182 Lawyers called to the Bar

A hundred and eighty-two newly qualified lawyers have been inducted into the legal profession, with a call on them not to take shortcuts in the pursuit of justice for their clients. 


The Chief Justice, Justice Gertrude Sackey Torkornoo, who made the call at the Accra International Conference Centre in Accra last Saturday, said this would help increase the competence in the legal profession.  

“You cannot take shortcuts or assume that the rights and interests of those you serve can be rescued without proper preparation. “The legal profession demands a high level of expertise and we owe a debt to put in all the preparatory hard work, and seek assistance where necessary, in order to deliver quality justice,” the Chief Justice said at the mini call to the bar. 


The call is pursuant to section seven of the Legal Profession Act, 1960 (Act 32) which states that “The General Legal Council shall from time to time hold formal meetings at which duly qualified applicants shall be enrolled and called to the bar, but the Council may at their discretion dispense with the formalities under this section in any particular case”.

The event was witnessed by friends, family and well-wishers of the inductees. Among them was Gifty Afenyi-Dadzie, a Ghanaian journalist and media practitioner.

The inductees also included social media influencer, Elorm Ababio, popularly known as Ama Govina, who was denied entry to the bar on two occasions by the General Legal Council following a complaint about her “conduct”.

Justice Torkornoo led the new lawyers to take the oath of the legal profession and also declare an undertaking that enjoins them to practise the profession in accordance with the prescribed code of conduct and rules.

Present at the event were the Deputy Attorney-General and Minister of Justice, Diana Asonaba Dapaah; the President of the Ghana Bar Association, Yaw Acheampong Boafo; the Director of the Ghana School of Law (GSL), Barima Yaw Kodie Oppong, and other superior court judges. 


The Chief Justice explained that developing nations were facing unprecedented challenges such as unbridled mining of farm lands, forests and global warming. These challenges, she said, required the wisdom, resilience and understanding of lawyers on how to translate the legal norms they had learnt in constitutional law, contract, tort, criminal law, intellectual property and apply them to the factual situations of human interaction with technology.

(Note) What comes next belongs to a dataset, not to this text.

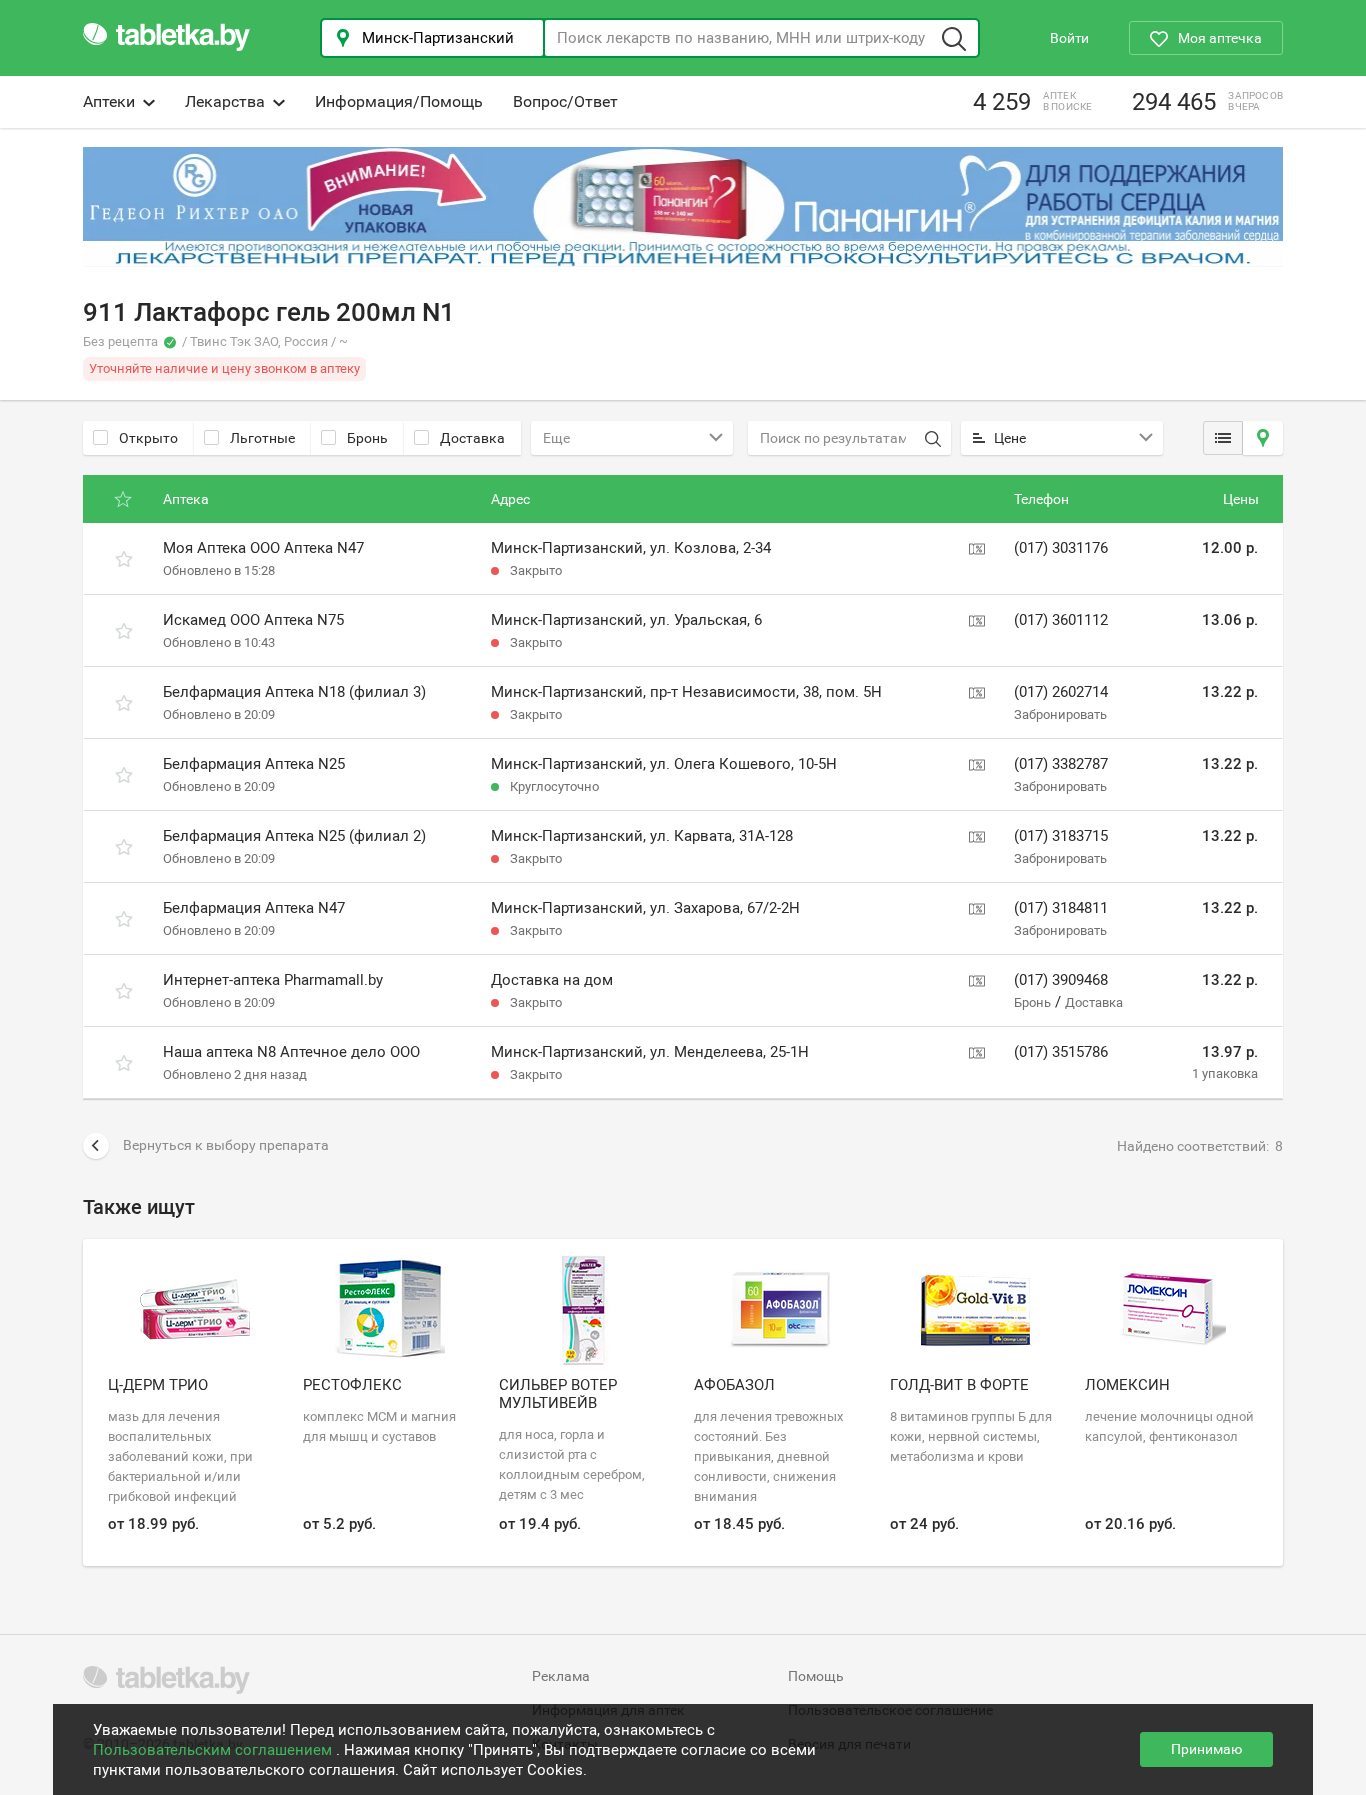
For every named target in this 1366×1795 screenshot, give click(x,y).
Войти (1069, 38)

She said even more challenging were the rapid advancements in technology, shifting societal norms and global interconnectedness which were reshaping the manner in which the law must be understood to deliver justice.

Justice Torkornoo, therefore, urged the lawyers to apply research and knowledge to express themselves and guide those who looked to them in their role as guardians of the rule of law.

“As legal professionals, we must ensure that these situations do not move us from the coherence, harmony, protectiveness and principle-based structure of the law.  Our contributions should help build up society, not tear it apart,” she said.

Speaking on the law and legal profession, the Chief Justice urged the newly qualified lawyers to approach their work with a profound sense of duty and responsibility. “Let your actions reflect not merely your ambitions, but also serve as a testament to the sacrifices of those who paved the way for the progress of the legal profession.

“A generation from now, I am confident that the names that have been called today will become the names that inspire another batch of new lawyers,” she added. Speaking to the media after joining the bar, Mrs Afenyi-Dadzie said the knowledge acquired would enhance her contribution towards the country’s democracy.

The former member of the Council of State, who commenced her legal education at the University of London and continued her post call at the Ghana School of Law, said at her age, the journey to joining the bar had been difficult.

Mrs Afenyi-Dadzie urged the public not to abandon their dreams, adding: “When you think you’re failing, persevere and God will see you through. “For me this is the doing of the lord and it’s marvelous in our sight,” she said.